How we came up with the idea for The Hearth and Harbour

How did we go…

… from this…

… to this?


Hello sailors!

The Pale Beyond launched on 24th February 2023. For a while, everything after that is a little blurry. Pale, our first release as a studio, had taken four years of hard work to get over the finish line, and this was the first time we had a moment to pause and look around.

an accurate representation of how it feels to make a game

What followed are what we now refer to as The Soup Times. Somehow, through the haze of post-launch uncertainty, we had to figure out what to do next. A few of us took turns to take to burn-out breaks, and then we dabbled in some of our other game ideas from before Pale – an enduring favourite is a light-hearted Star Trek-inspired sci-fi RPG.

storyboard for that sci fi game idea by Jess (someday we’ll meet again, lizard bartender,, ,)

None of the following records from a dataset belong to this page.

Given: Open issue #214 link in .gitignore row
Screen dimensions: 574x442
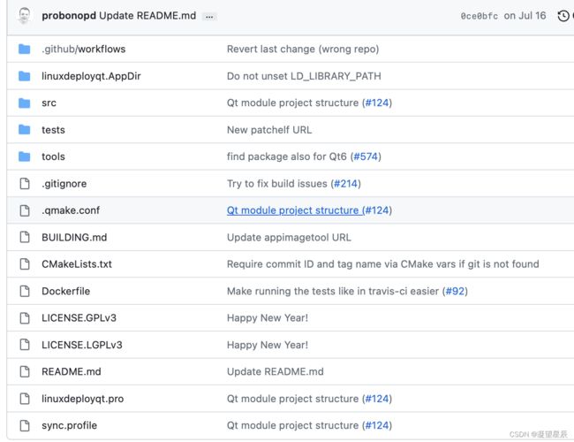Looking at the screenshot, I should [x=345, y=183].
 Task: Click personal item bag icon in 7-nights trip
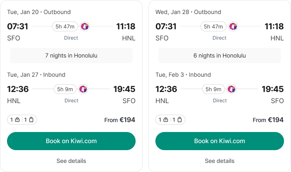17,120
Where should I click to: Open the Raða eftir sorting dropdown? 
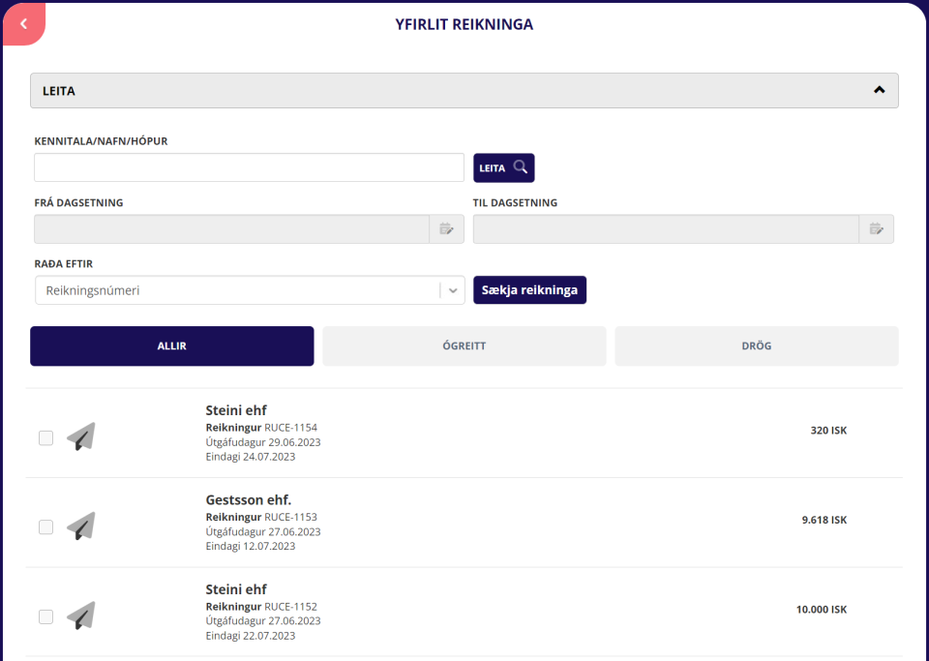tap(237, 290)
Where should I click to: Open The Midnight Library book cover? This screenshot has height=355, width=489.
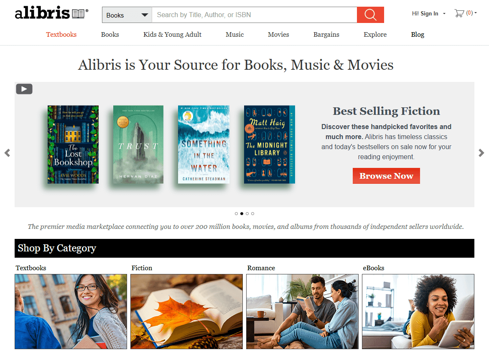click(269, 145)
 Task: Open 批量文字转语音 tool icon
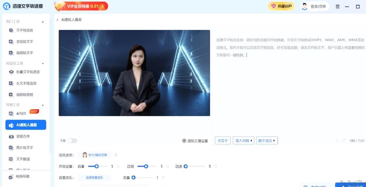11,72
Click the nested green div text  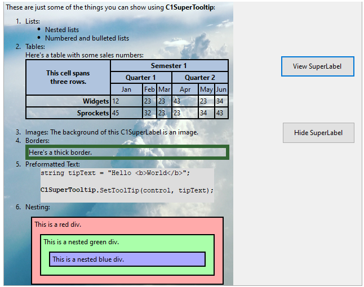tap(81, 242)
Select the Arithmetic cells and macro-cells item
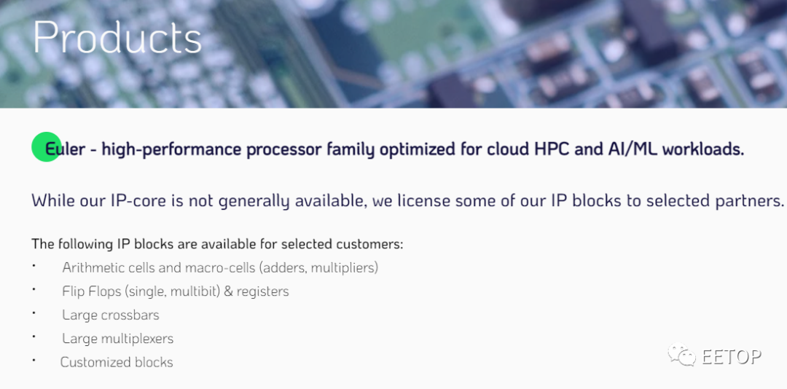This screenshot has height=389, width=787. pyautogui.click(x=220, y=268)
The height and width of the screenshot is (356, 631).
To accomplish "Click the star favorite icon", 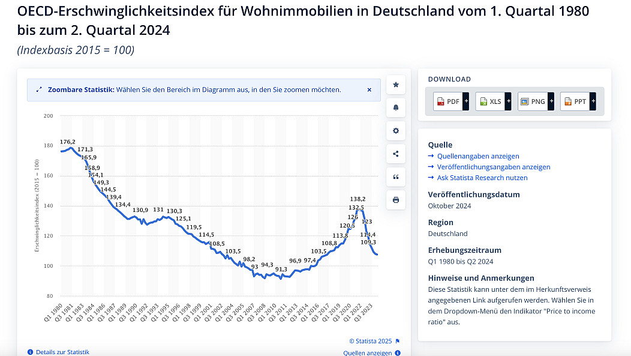I will [395, 85].
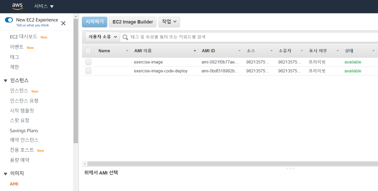The image size is (378, 191).
Task: Check the exercise-image row checkbox
Action: click(88, 62)
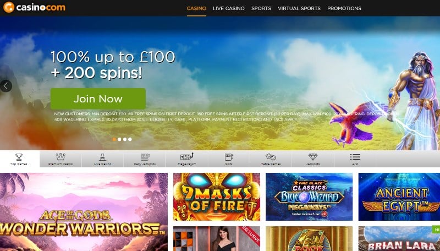Launch Age of the Gods Wonder Warriors

tap(84, 212)
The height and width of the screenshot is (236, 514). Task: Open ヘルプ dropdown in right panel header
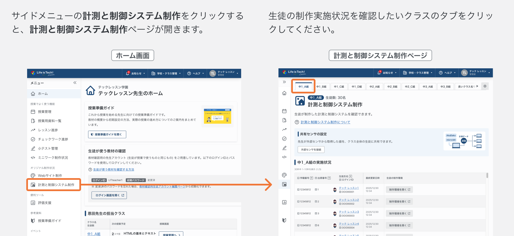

However, still The Pale Beyond called back to us. We’d fallen in love with the setting during development – we’d created an alternate-early-20th-century universe with its own cultures, technologies and characters, and then spent the whole game isolated from civilisation, stranded at the edge of the world. We wanted to explore somewhere else this time – somewhere with other people, maybe a building or two.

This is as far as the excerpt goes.